Petrobras: produção média de petróleo cai 1,2% em maio

Publicado em 15/06/2018 - 19:33

Por Cristina Indio do Brasil – Repórter da Agência Brasil Rio de Janeiro







A produção de petróleo e gás da Petrobras, incluindo líquidos de gás natural (LGN), atingiu 2,67 milhões de barris de óleo equivalente por dia (boed) no mês de maio. Desse total, 2,57 milhões boed foram produzidos no Brasil e 96 mil boed no exterior. A produção total operada pela companhia tanto na parcela própria, como a dos parceiros, alcançou 3,34 milhões boed, sendo 3,2 milhões boed no Brasil.

Segundo a estatal, a produção média de petróleo no país ficou em 2,07 milhões de barris por dia (bpd). Esse volume representa uma queda de 1,2% em comparação ao mês anterior e, de acordo com a empresa, foi causada, principalmente, pela parada para manutenção da plataforma FPSO Cidade de Saquarema, localizada no campo de Lula no pré-sal da Bacia de Santos.

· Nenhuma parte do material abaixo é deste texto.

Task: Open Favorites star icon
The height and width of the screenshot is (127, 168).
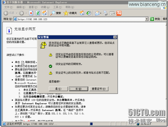Action: coord(66,13)
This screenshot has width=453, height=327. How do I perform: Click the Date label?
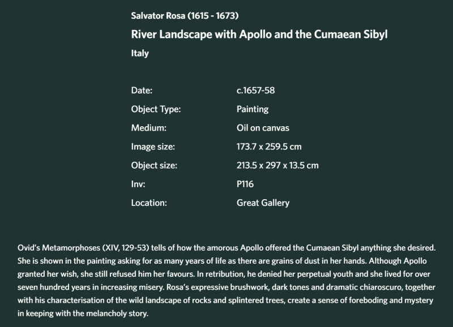142,91
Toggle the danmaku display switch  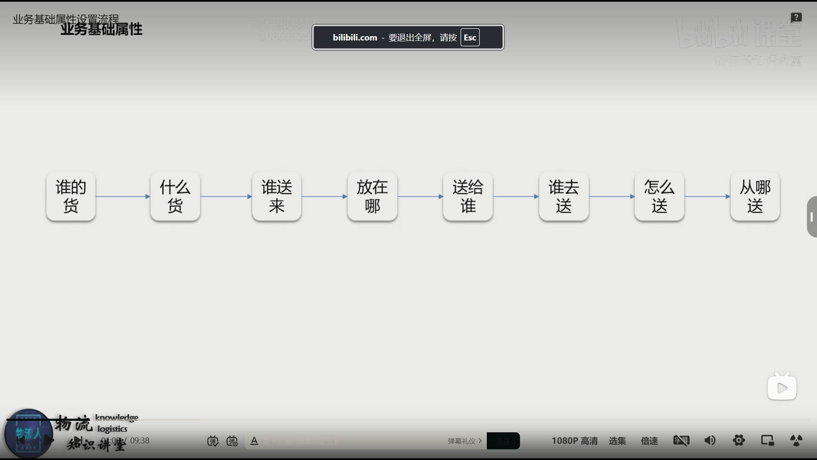[x=213, y=441]
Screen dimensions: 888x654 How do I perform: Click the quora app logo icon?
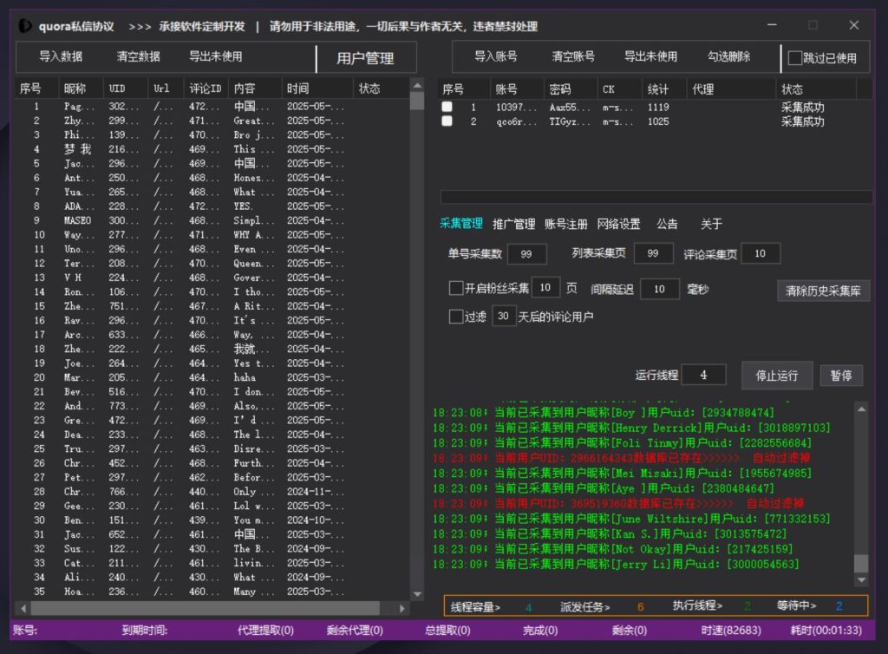26,26
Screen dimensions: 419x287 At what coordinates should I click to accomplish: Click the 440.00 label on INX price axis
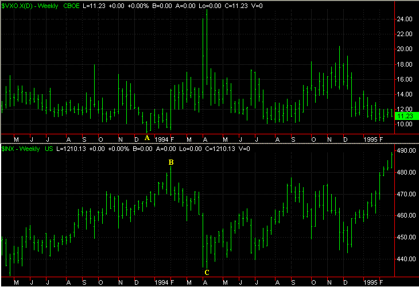click(405, 259)
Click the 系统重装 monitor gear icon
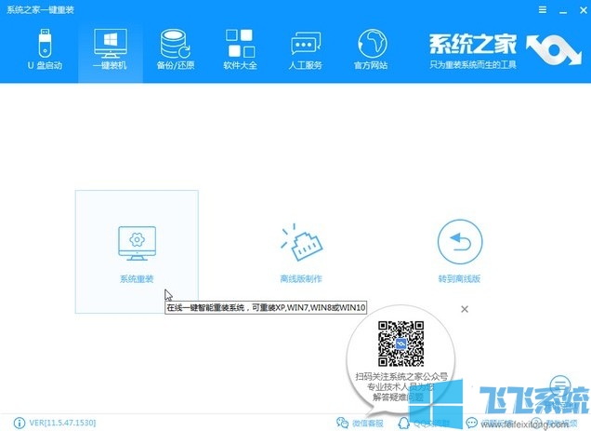591x431 pixels. 137,242
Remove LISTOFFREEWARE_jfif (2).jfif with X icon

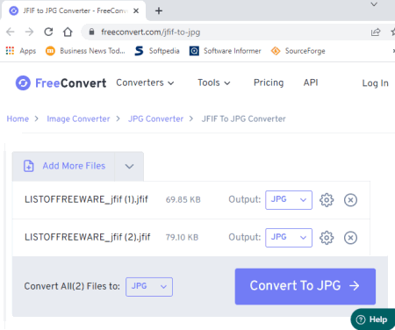pyautogui.click(x=350, y=238)
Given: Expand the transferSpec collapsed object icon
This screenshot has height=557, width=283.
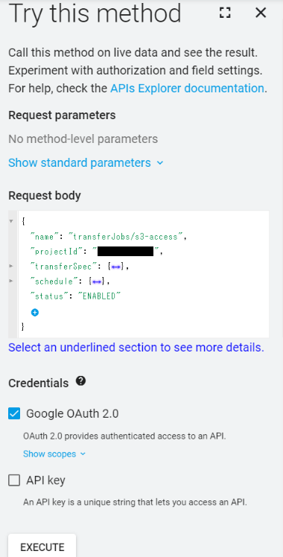Looking at the screenshot, I should click(115, 267).
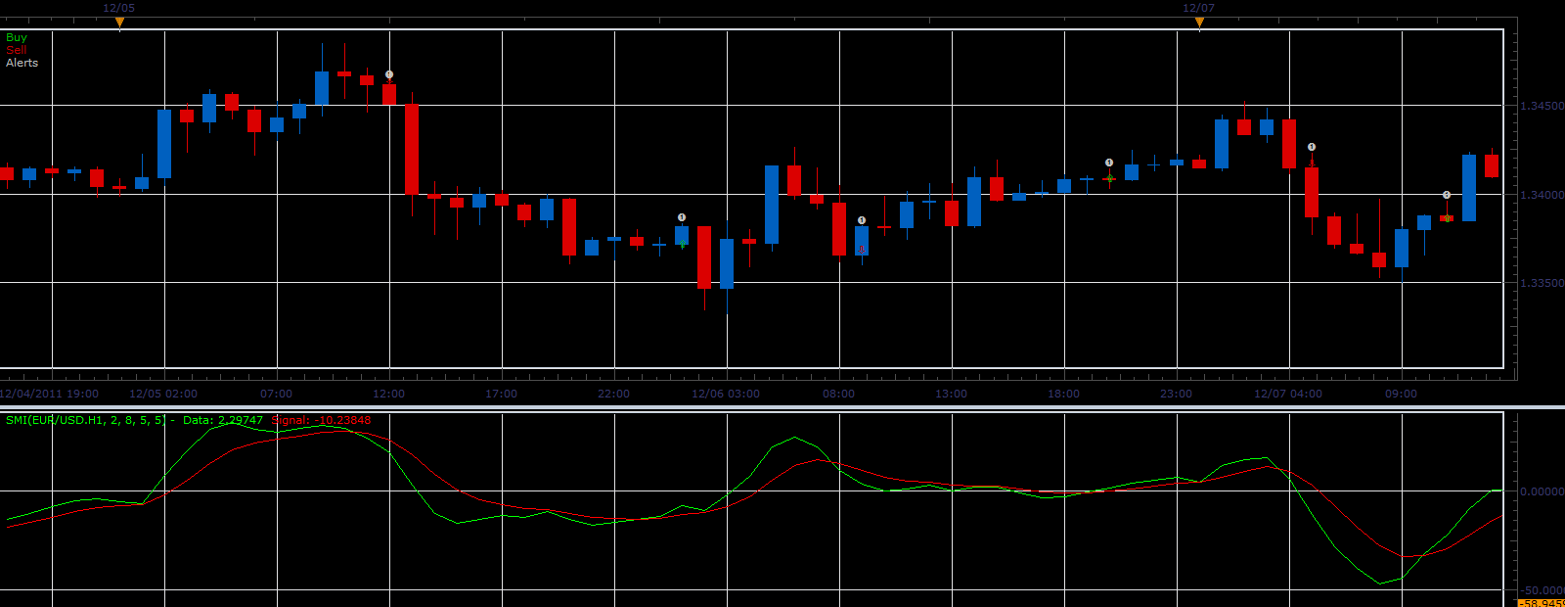1565x607 pixels.
Task: Toggle the green Buy legend label
Action: tap(17, 37)
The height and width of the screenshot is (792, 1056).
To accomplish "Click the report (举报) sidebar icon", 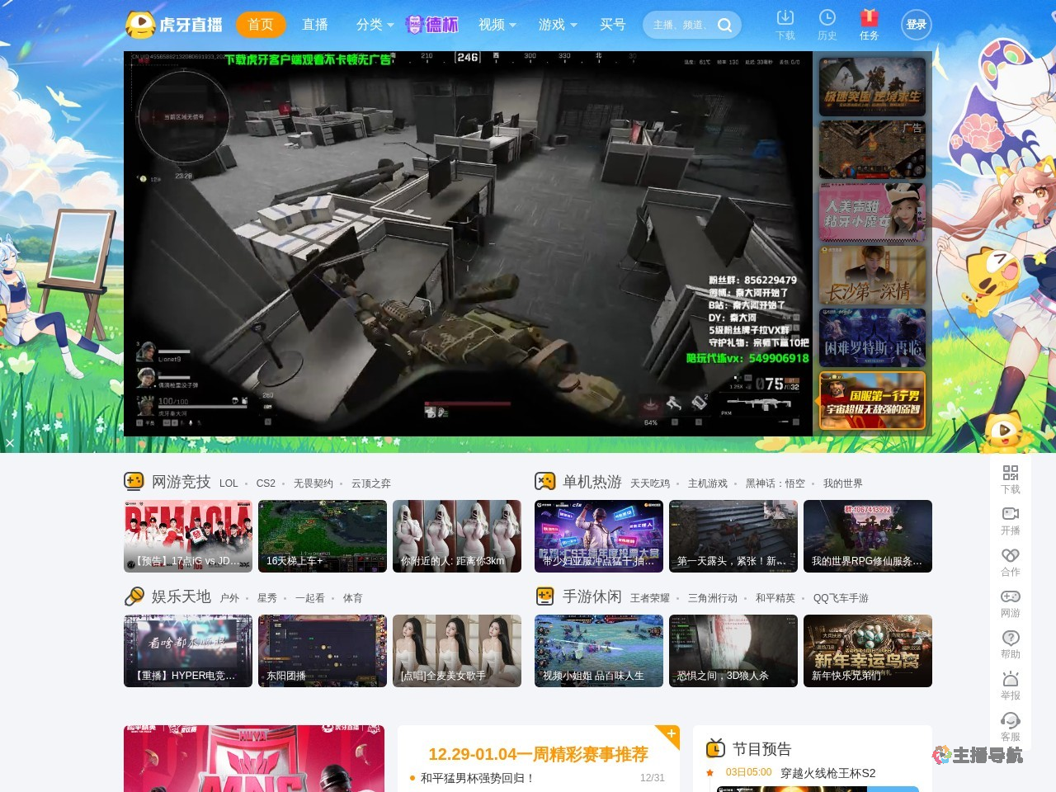I will (1011, 684).
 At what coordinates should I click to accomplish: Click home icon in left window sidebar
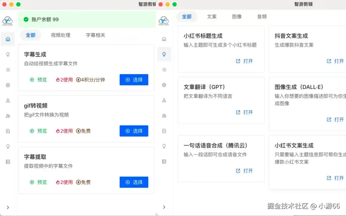click(x=8, y=39)
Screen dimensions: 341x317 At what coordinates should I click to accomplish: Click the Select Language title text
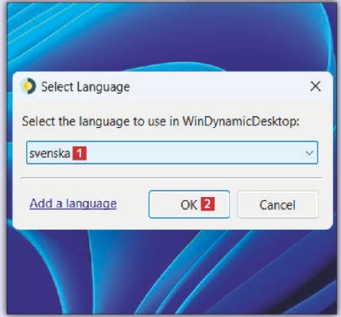pos(86,87)
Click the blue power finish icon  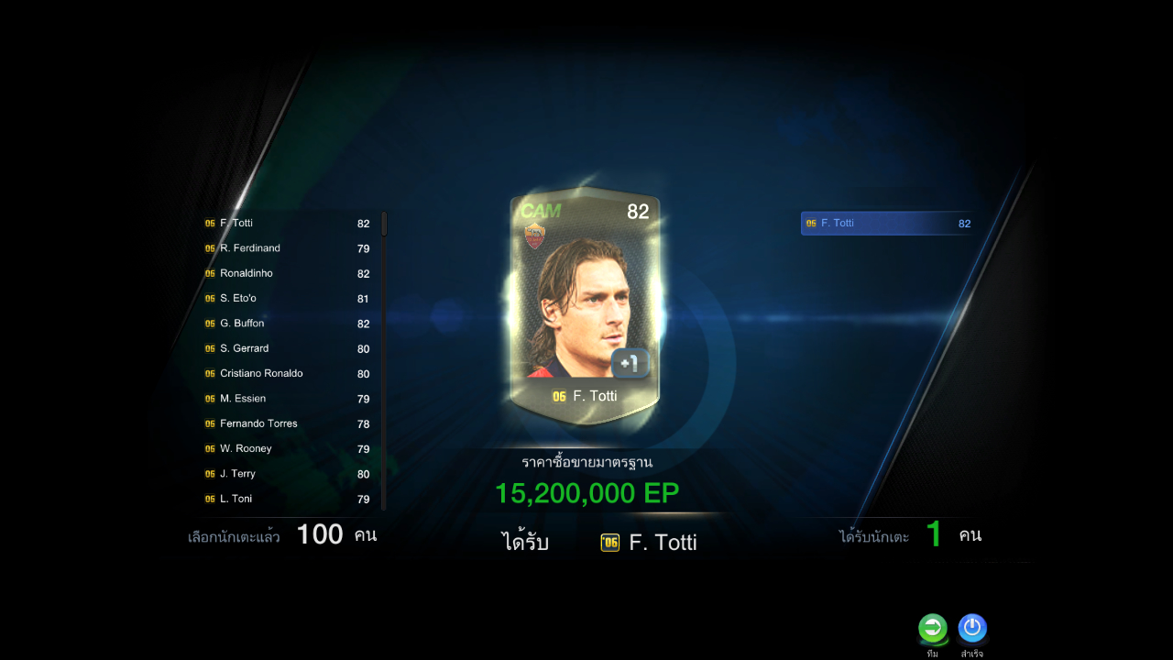pyautogui.click(x=972, y=628)
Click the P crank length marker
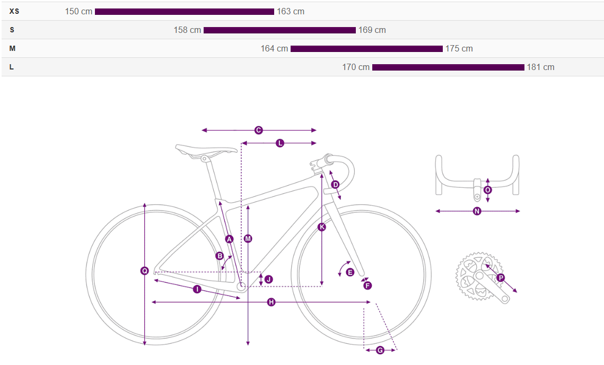This screenshot has width=604, height=365. tap(501, 277)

Já a produção de gás natural no Brasil, excluído o volume liquefeito, ficou em 81 milhões de metros cúbicos ao dia m³/d, o que significa alta de 2,4% em relação a abril. “Esse aumento se deve, principalmente, à maior demanda de gás para geração termoelétrica no estado do Amazonas e ao término da parada na plataforma do campo de Peroá, na Bacia do Espirito Santo”, indicou a Petrobras.

Exterior

Outro resultado positivo foi na produção de petróleo no exterior, que atingiu 59 mil bpd, volume 1,3% superior ao mês anterior. Com 6,4 milhões de m³/d, a produção de gás natural também registrou alta de 0,8%, se comparada ao volume produzido em abril. “Esses aumentos ocorreram em função da normalização da produção de óleo após manutenções realizadas no campo de Saint Malo, nos EUA, e da maior demanda de gás na Bolívia”, informou a companhia.